本発明は、繊維状複合材料及びその製造方法、並びに繊維状複合材料を用いた繊維部材及び機能性デバイスに関する。更に詳しくは、異なる組成の2種類以上の繊維状材料の一部同士が相互に接合した構造を有する繊維状複合材料及びその製造方法、並びに繊維状複合材料を用いた繊維部材及び機能性デバイスに関する。
近年、エネルギー・環境デバイスは、低炭素排出を目的として高性能化が強く求められている。また、キャパシタや電気化学反応器をはじめとする電気化学デバイスは、その電気物性に電極形状が大きく起因することが知られている。特に、電極微構造については、ガスとの気固接触面積の向上(即ち、反応比表面積の向上)が、反応性の向上、更には、発電量や反応量の増加につながるため、ナノ〜ミクロレベルへの微細粒子の構造制御技術が重要であり、多くの検討が試みられている。
上述した反応比表面積の向上については、単に平均粒子サイズを小さくさせることで達成できるが、電気化学デバイスの電極として使用する場合に、電子又はイオン等のキャリアを効率的に受け渡しするためには、伝導経路を確保するための連結構造も重要なファクターとなる。そのため、これらの技術的な要請に適合可能なナノ〜サブミリ形状での伝導通路を制御可能な繊維材料、或いは上記繊維材料からなる1次元構造体は、これらの用途において利用価値が高い。既に、スーパーキャパシタ等の蓄電への応用において、カーボンのナノ繊維やナノチューブを用いた電極等が実用化され、注目されている。
このように、電気化学デバイス等において、比表面積と単位体積当たりの性能向上を実現させる手段として、繊維構造を有する電極部材の形成技術が重要となっている。また、細線状構造体自体は、動植物の繊維を利用した紙や布を代表として、古くからフィルター材料としても利用されている。近年では、更に高いアスペクト比を持つ材料からなる繊維構造を利用した高透過性フィルタや、バイオ応用としての細胞培養担体等、様々な材料化技術への展開が期待され、その利用及び用途が広がることが期待されている。
繊維状材料(細線状構造体ともいう)の製造方法に関する技術としては、例えば、以下の特許文献1〜3、及び非特許文献1〜9がある。
例えば、特許文献1,2、及び非特許文献1,2には、装置が簡便で、より高いアスペクト比を持つ繊維状材料を得られる方法として、静電紡糸法(エレクトロスピニング法ともいう)を用いた有機物の繊維状構造体の製造方法が報告されており、有機物の不織紙フィルタ等を形成するナノ繊維の高速成形技術として期待されている。

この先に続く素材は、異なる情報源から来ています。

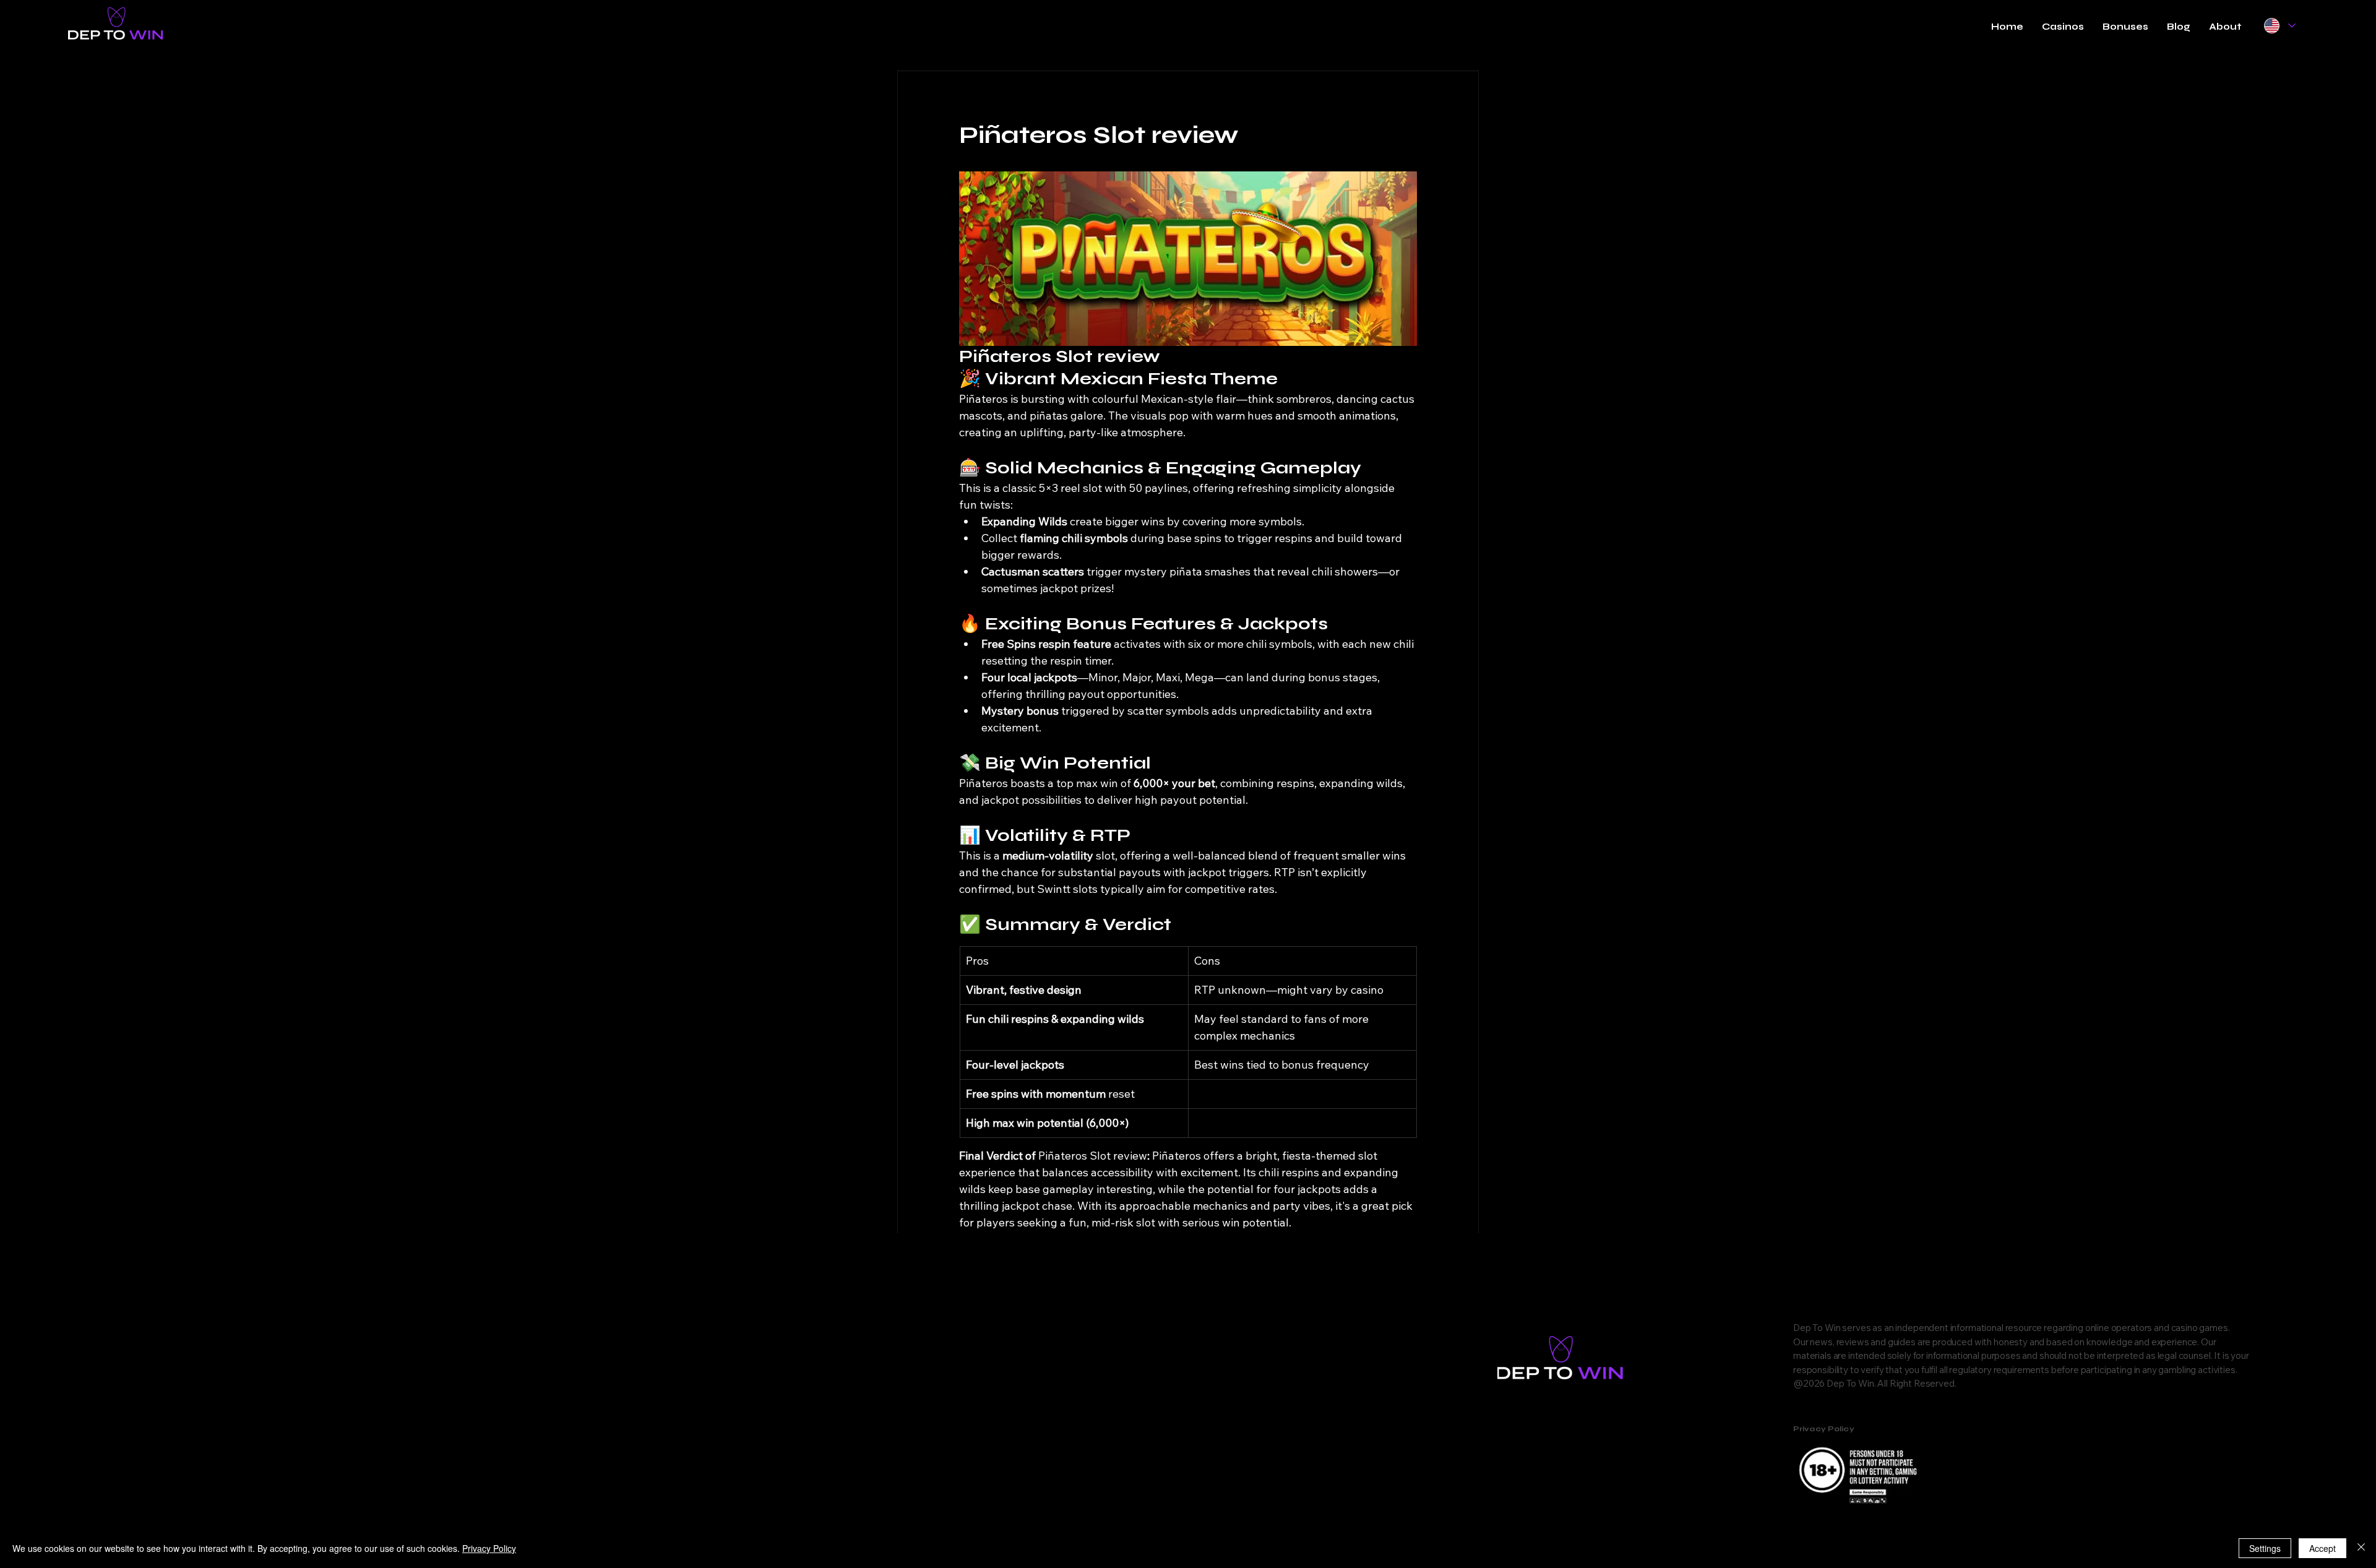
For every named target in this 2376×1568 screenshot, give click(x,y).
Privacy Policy (489, 1548)
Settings (2265, 1548)
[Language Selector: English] (2279, 26)
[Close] (2361, 1548)
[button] (2063, 26)
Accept (2322, 1548)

近年、原料溶液に無機原料を混ぜることで、金属やセラミックス等の無機材料のナノ繊維(例えば、特許文献3)を製造することも可能となり、金属である白金の繊維状構造体の合成(例えば、非特許文献3)や、単一組成のセラミックス繊維として酸化チタンの合成(例えば、非特許文献4)など、様々な材料により細線状構造体の形成が試みられている。
これらの製造方法は、直径数nmから数百nmという微細な構造体を様々な材料で形成することを可能にする非常に有効な方法であるが、単一の出発原料を用いた形成方法がほとんどである。
一般的に、電気化学デバイスなどの電極等においては、組成及び性質の異なる材料が接合した複合材料は、その接合界面が特異な電子物性の発現の起点や化学反応の反応点となり易く、細線状構造体についてデバイス材料としての応用を考えた場合、上述したような組成や性質の異なる材料が接合した複合材料の開発が期待されている。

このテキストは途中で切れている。